Montelukast, a cysteinyl leukotriene D4 receptor antagonist has been shown to inhibit IL4 production in isolated human ILC2 cells [31]. However, this is in contrast to our own findings, where in a complex in vivo setting, montelukast failed to exhibit significant inhibition of not only IL4 but also of other cytokines and chemokines involved in the allergic response. Moreover, montelukast did not inhibit ILC2 infiltration into inflamed airways, hence we conclude that migration of ILC2 cells to the airways in the current mouse model was not dependent on eicosanoids such as leukotriene D4. In addition, we did not observe any effect of montelukast dosing on the accumulation of Siglec-Fhi inflammatory eosinophils in the airways.
Our data demonstrates that the PI3Kδ inhibitor PI-3065 reduces the expression of IL2 and IL33, key mediators of ILC2 cell proliferation and activation [32, 33]. As a consequence, we observed a profound inhibition of ILC2 accumulation into inflamed airways with PI-3065 treatment. Overall, our data suggest a critical function of PI3Kδ which to our knowledge has not been reported. This function is in addition to the known roles of PI3Kδ in allergic asthma such as; leucocyte migration into inflamed tissues [34-36], release of asthma relevant cytokines (IL4 and IL5) [37] and chemokines (RANTES and eotaxin) [38]. Moreover, PI-3065 treatment reduced airway goblet cell metaplasia which was concomitant with reduction in IL13 levels, a cytokine that induces goblet cell metaplasia in the airways [39, 40]. We also report for the first time that PI3Kδ inhibition attenuated the migration of Siglec-Fhi inflammatory eosinophils into the airways post allergen re-challenge without effecting the lung resident and regulatory Siglec-Fint eosinophil population. Furthermore, PI-3065 reduced levels of RANTES (CCL5), another important mediator for the haematopoiesis, survival and chemotaxis of eosinophils to asthmatic airways [41].

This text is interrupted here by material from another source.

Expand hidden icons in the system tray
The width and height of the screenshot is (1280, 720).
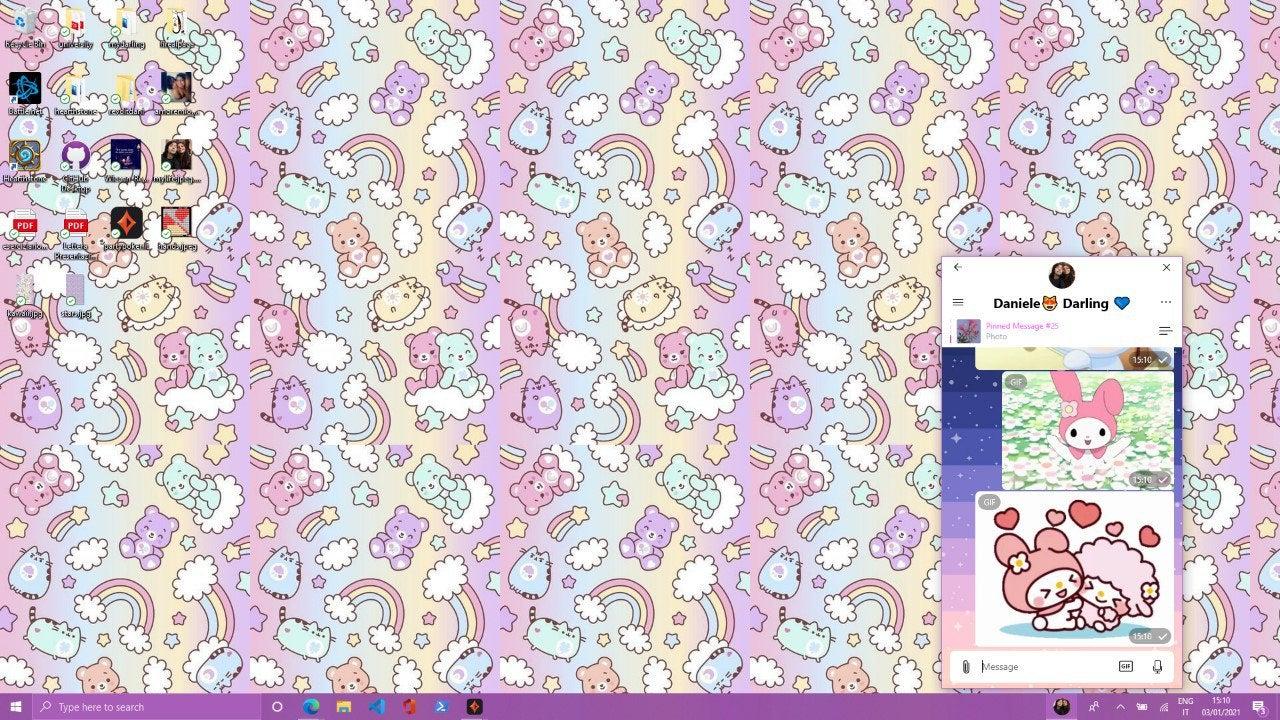(1120, 707)
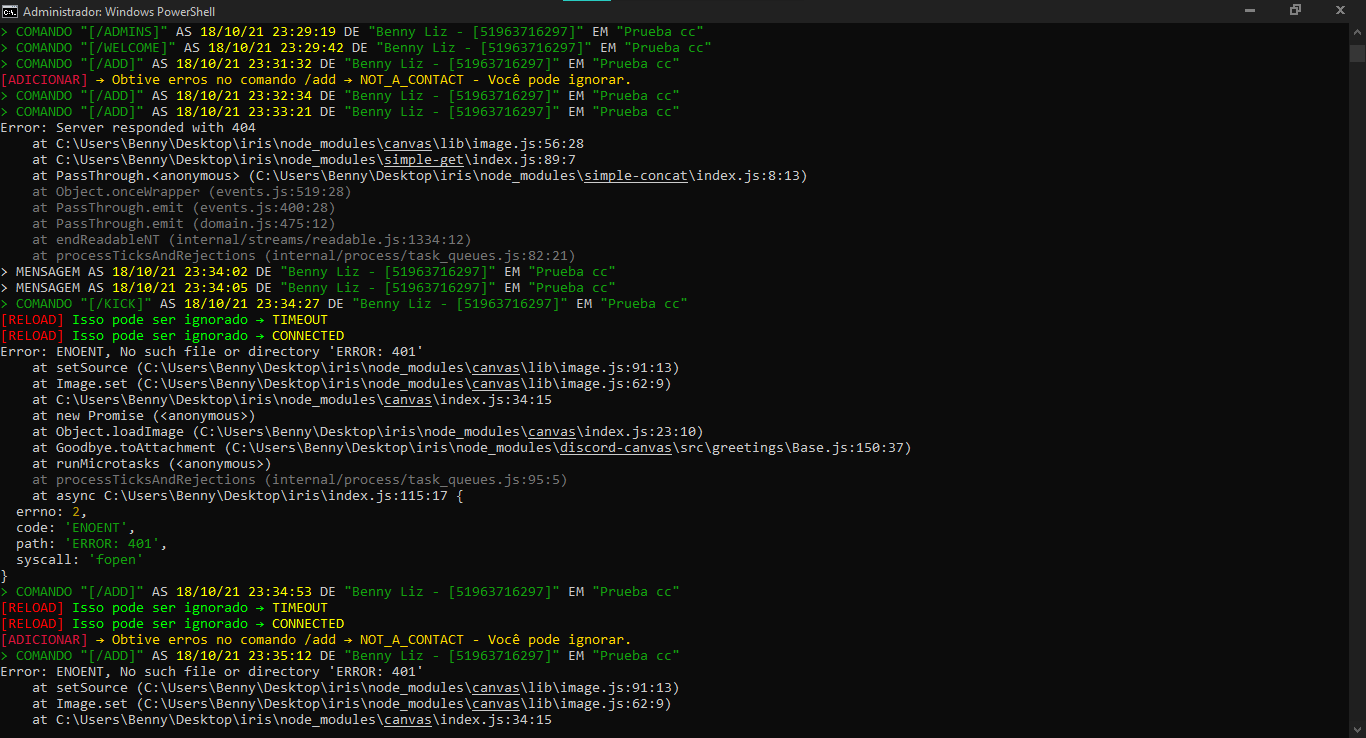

In these studies, we have developed a murine model incorporating sensitisation, resolution and allergen re-challenge which allowed us to uncover the persistence of ILC2 cells in the airways of mice. Airway accumulation of this cell type was found to be PI3Kδ dependent. Re-challenge to allergen after a period of inflammation resolution, uncovered an inflammatory population of eosinophils, the migration of which we found to be dependent on PI3Kδ. Key cytokines that activate ILC2 cells (IL33) or induce goblet metaplasia (IL13), were ablated by PI3Kδ inhibition and cytokines resulting from ILC2 activation were also dampened. To date PI3Kδ inhibitors tested in asthmatics have not met the primary endpoint of improving lung function in their clinical trials. This indicates a lack of translatability of our model with asthma, which is a heterogeneous disease resulting from a combination of multiple factors beyond allergens. Of notes, the levels of the type 2 pro-inflammatory cytokines including IL5, and IL13 measured in the sputum of patients treated with nemiralisib were reduced when compared to those treated with placebo [16]. This agrees with a critical role for PI3Kd in type 2 inflammatory cells including ILC2s. Our data combined underscores the need to define the right allergic patient population and clinical setting in which ILC2s play a critical pathological role [42].